A physical examination is usually all that is required to diagnose Golfer’s Elbow although it can also be confirmed via an ultrasound or MRI to identify any inflammation. X-rays are of no diagnostic benefit.

Who Suffers From It?

Golfers are the most obvious candidates; however, 90-95% of patients are not sportsmen.  It more commonly affects tradesman who perform large amounts of gripping movements in their work. Other sports such as tennis, squash, weightlifting, rowing, baseball and cricket can also cause the condition as they all involve gripping rackets and bats for long periods of time.

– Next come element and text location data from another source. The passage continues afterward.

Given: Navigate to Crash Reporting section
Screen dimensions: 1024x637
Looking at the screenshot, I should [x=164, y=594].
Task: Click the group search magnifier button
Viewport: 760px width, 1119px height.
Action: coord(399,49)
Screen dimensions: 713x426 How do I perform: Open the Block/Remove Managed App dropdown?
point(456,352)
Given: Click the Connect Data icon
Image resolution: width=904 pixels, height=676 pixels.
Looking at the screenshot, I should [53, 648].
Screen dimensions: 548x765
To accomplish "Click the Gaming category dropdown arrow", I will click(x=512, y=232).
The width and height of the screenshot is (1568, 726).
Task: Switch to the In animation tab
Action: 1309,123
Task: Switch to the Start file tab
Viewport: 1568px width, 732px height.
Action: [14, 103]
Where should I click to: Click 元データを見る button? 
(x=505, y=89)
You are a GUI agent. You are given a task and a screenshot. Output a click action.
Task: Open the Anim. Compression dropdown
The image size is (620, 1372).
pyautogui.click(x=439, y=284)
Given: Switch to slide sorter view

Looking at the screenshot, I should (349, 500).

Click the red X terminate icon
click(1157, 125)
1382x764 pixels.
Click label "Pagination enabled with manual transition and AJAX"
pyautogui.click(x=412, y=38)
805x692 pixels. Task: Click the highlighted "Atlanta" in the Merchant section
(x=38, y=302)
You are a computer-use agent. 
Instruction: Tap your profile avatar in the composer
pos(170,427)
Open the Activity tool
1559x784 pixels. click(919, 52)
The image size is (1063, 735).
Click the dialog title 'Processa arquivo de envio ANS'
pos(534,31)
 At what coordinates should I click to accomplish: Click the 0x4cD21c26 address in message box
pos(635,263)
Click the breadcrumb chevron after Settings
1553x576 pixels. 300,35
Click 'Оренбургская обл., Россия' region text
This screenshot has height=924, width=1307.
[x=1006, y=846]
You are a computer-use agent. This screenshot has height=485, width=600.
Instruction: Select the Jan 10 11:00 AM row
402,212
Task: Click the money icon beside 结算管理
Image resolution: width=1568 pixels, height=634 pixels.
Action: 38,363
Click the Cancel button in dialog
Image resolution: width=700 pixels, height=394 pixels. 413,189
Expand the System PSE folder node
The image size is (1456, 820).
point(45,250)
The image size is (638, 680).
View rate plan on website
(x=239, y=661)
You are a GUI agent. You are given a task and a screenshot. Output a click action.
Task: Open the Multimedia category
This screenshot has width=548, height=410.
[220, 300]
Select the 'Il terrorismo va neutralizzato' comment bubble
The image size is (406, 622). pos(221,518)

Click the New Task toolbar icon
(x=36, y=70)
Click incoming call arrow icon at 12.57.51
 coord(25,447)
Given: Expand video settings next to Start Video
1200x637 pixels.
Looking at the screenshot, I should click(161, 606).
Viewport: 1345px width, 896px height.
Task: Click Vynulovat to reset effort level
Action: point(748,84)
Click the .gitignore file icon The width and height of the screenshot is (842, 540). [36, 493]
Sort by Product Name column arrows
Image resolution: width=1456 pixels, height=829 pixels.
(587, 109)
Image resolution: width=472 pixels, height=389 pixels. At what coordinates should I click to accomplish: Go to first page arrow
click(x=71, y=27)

Ironically tennis players can also get Golfer’s Elbow and it is not unheard of to develop both Tennis and Golfer’s Elbow in the same arm.

Manual tasks such as those carried out by plumbers, builders, carpenters, butchers and cooks or patients who have suddenly performed a large amount of repetitive strain e.g. amateur DIY enthusiasts turning a screwdriver multiple times due to starting a home renovation project.

While it can strike at any age, it usually affects those between 35-50 years old and people are more at risk if they are obese, smokers, Type 2 diabetics and perform manual or repetitive tasks for two or more hours per day. Males and females are equally as affected, and it usually occurs in the dominant arm, but this is not always the case. In patients where the cause of symptoms is work related, it’s more likely to be due to forceful activities in men and repetitive strain in women.

Another factor that can increase the risk of developing Golfer’s Elbow is those athletes who spend too little time warming up or those with poor conditioning e.g. a sudden increase in the amount of time playing golf or doing manual tasks around the home such as people who enthusiastically start home renovations.

How Is Golfer’s Elbow Treated?

Initial treatment should focus on rest and avoidance of aggravating and problematic activities. Over the counter anti-inflammatories and analgesia can be helpful as well as applying ice to the region.

If it does not settle with the above treatment, then it’s best to seek the advice of a physiotherapist. Assessment will involve a thorough subjective interview, establishing aggravating factors and relevant medical history then a physical examination assessing range of movement and muscle strength as well as looking at the adjacent joints to rule out other possible sources of the pain.

To determine a positive test, while the elbow is kept in extension, patients will have pain on passive wrist extension and resisted wrist flexion. Treatment may consist of manual joint glides and the teaching of similar self-glides that the patient can perform themselves.

Similarly, they can be taught self-massage, specifically cross fibre friction massage. This technique may feel quite tender initially as the body has laid down some scar tissue and the massage is trying to break this down.

Some adjunct treatment techniques include:

  • Taping to offload the joint and the tendon. If effective, patients can be taught to self-tape, making this a great choice for independent management
  • Elbow brace for extra support during aggravating activities
  • Anti-inflammatory gels and creams
  • Ultrasound application
  • Night splinting
  • Steroid injections can have a short term (2-6 weeks) effect on pain when conservative management has been unsuccessful

Prevention techniques:

  • Strengthen the muscles of the forearm by squeezing a ball, using light hand weights
  • Ensure correct technique with any sports, ask a coach to review your form
  • Adequate stretching of muscles before and after activity
  • Make sure you use correct lifting technique when picking up an object, keep your wrist rigid, this reduces the force on the elbow
  • Adequate rest, listen to your body and try not to continue an activity beyond the point of pain

If your elbow is hot and swollen and you are suffering from a temperature, then seek medical advice from a doctor immediately as this can indicate the presence of an infection.